Dust from the Sahara Desert provides life with a vital nutrient to life at the bottom of the marine food chain. Without the iron carried by this mineral cloud, ocean phytoplankton would not be able to thrive. The more time dust spends in the atmosphere and the further it travels, the more of its iron converts into a form readily available in the biosphere, according to new research from the University of California, Riverside.

“Just as iron fertilization can affect life in oceans and continents, transported iron appears to drive biological processes,” says biogeochemist Timothy Lyons. “This study is a proof of concept that confirms that iron-related dust can have serious impacts on life at great distances from its source.”

Dust from the barren desert of North Africa is the largest source of airborne particles on Earth. Each year, winds move about 800 million metric tons westward to the Americas, carrying iron isotopes collected from the open surface of the desert.

The metal plays a vital role in the biochemical pathways that enable the conversion of atmospheric carbon into organic molecules. Although iron is essential for life, its availability is limited, meaning that the distribution of this nutrient largely determines where life can be found on Earth.

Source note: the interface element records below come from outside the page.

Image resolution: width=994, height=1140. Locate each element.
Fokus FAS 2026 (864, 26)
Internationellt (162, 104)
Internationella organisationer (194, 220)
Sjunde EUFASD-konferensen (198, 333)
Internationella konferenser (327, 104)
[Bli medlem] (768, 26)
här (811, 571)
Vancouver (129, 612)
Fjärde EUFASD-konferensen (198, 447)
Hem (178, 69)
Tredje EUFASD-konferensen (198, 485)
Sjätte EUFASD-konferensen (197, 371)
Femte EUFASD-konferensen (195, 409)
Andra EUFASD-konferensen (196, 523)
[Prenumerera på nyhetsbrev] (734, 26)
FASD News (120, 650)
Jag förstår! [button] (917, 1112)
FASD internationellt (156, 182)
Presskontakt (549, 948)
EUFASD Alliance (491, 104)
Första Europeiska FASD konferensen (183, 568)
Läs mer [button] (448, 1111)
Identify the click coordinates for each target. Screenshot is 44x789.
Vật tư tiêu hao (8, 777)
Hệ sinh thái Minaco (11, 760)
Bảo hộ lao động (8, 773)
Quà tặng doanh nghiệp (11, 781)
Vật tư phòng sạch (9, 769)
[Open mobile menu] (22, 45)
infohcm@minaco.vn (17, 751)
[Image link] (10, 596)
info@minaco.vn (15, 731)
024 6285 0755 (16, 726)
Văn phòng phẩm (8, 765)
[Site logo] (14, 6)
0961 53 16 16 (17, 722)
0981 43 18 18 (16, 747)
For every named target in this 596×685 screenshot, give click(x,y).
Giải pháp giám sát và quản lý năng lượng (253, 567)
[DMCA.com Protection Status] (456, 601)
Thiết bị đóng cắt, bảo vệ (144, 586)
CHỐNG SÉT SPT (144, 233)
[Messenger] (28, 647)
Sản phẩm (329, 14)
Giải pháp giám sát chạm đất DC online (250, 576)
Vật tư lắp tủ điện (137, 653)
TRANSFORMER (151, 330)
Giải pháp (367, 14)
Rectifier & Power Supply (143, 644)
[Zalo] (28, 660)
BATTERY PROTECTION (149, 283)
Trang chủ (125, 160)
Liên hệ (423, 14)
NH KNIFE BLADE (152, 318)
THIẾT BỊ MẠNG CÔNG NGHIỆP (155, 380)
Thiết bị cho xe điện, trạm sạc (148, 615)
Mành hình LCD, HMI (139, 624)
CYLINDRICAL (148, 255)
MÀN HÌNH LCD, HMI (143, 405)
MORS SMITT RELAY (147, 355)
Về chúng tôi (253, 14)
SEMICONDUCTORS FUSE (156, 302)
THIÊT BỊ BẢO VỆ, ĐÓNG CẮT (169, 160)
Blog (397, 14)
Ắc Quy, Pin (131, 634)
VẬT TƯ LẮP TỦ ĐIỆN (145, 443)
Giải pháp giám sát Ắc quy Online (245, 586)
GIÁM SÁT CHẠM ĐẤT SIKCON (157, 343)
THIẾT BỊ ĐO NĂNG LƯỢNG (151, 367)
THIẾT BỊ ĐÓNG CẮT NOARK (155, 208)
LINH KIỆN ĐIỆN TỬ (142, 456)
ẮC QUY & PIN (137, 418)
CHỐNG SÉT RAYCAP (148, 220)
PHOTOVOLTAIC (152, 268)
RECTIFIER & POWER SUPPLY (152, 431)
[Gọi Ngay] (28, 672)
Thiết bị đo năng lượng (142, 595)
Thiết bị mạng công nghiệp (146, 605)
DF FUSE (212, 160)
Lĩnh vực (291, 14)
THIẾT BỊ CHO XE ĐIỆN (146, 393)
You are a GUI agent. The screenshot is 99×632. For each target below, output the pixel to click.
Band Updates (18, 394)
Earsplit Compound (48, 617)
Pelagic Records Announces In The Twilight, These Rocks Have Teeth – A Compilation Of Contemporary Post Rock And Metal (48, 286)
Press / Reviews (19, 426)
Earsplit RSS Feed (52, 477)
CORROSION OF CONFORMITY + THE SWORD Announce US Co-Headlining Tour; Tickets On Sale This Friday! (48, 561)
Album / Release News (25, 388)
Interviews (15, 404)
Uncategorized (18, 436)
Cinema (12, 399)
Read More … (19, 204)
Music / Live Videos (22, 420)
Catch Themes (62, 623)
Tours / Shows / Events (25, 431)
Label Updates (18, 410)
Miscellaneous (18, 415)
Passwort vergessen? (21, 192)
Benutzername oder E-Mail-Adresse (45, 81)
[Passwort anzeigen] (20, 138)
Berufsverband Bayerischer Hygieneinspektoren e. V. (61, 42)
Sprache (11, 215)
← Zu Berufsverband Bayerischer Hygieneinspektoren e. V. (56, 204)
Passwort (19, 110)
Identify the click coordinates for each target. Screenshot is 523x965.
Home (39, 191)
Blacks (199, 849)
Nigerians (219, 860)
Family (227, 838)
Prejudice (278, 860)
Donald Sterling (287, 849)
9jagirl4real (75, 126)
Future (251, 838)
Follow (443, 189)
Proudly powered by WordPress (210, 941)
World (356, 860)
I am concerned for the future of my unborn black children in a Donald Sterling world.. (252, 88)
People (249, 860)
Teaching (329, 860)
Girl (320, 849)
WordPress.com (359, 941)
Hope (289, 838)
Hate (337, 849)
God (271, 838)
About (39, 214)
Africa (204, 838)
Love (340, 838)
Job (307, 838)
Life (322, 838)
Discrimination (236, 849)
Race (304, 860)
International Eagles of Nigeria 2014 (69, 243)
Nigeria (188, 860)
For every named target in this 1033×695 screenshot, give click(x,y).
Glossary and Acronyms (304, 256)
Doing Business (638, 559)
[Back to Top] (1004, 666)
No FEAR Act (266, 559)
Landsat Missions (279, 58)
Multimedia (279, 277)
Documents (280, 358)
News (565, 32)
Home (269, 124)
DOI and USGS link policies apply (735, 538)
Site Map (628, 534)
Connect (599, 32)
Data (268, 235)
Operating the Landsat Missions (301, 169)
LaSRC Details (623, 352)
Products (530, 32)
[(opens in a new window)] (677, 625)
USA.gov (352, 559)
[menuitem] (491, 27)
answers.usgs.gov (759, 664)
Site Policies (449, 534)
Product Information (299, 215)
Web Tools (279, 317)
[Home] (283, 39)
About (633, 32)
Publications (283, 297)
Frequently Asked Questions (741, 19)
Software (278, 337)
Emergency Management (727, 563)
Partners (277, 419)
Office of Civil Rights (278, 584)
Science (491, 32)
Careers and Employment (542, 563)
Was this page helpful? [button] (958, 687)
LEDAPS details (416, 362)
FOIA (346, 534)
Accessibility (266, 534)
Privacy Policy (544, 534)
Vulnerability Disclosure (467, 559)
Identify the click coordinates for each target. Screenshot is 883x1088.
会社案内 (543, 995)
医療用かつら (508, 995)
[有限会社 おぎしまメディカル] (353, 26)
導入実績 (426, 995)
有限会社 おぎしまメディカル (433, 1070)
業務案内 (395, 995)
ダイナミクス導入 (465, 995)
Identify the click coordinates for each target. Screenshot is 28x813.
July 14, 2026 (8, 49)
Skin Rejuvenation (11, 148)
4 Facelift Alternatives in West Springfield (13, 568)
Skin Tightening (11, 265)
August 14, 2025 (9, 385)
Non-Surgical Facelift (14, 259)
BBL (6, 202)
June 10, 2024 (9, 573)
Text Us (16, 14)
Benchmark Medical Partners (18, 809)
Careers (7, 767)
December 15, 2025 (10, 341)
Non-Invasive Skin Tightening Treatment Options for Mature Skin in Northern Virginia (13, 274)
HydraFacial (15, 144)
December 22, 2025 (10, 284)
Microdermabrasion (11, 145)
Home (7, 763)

Not all forms of iron are readily used by living organisms. Atmospheric conditions can make a big difference on the menu of iron that eventually settles on the ocean surface.

“Dust reaching areas such as the Amazon basin and the Bahamas may contain iron that is particularly soluble and accessible to life due to its greater distance from North Africa and therefore longer exposure to atmospheric chemistry,” Lyons said. he explains.

Biogeochemist Bridget Kenley and her colleagues discovered this by analyzing drill cores taken from the ocean floor. They found that while the total amount of dust decreased as transportation distance increased, the amount of bioavailable iron dissolved in water actually increased with distance.

“This rate suggests that chemical processes in the atmosphere are converting less bioreactive iron into more accessible forms,” says Owens.

Thanks to its large mass of bioactive iron, the dust feeds a vast food chain thousands of kilometers from its source, fertilizing phytoplankton in the oceans as well as plants as far away as the Amazon. These two systems produce most of the oxygen we breathe. Previous studies have shown that these bioactive iron patterns overlap with areas of increased biological activity. This includes greater microbial activity on the surface of Caribbean coral reefs and fertilization of the Amazon region.

The seven-year study found that an average of 28 million metric tons of North African dust also supplied about 22,000 tons of fertilizer phosphorus to the Amazon River basin. Other studies have also shown that dust from Asia has been fertilizing Hawaii’s rainforests for thousands of years. Saharan dust clouds can also cause problems such as allergies in people due to their presence. They have the power to suppress even hurricanes.

Despite the barren origins of this high ground and the problems it can cause, the grains of the Sahara Desert carry the vital fuel for life on Earth, providing another example of how incredibly interconnected the physical processes on our planet are with the life that beckons us. home. This study was published on: Frontiers in Marine Sciences.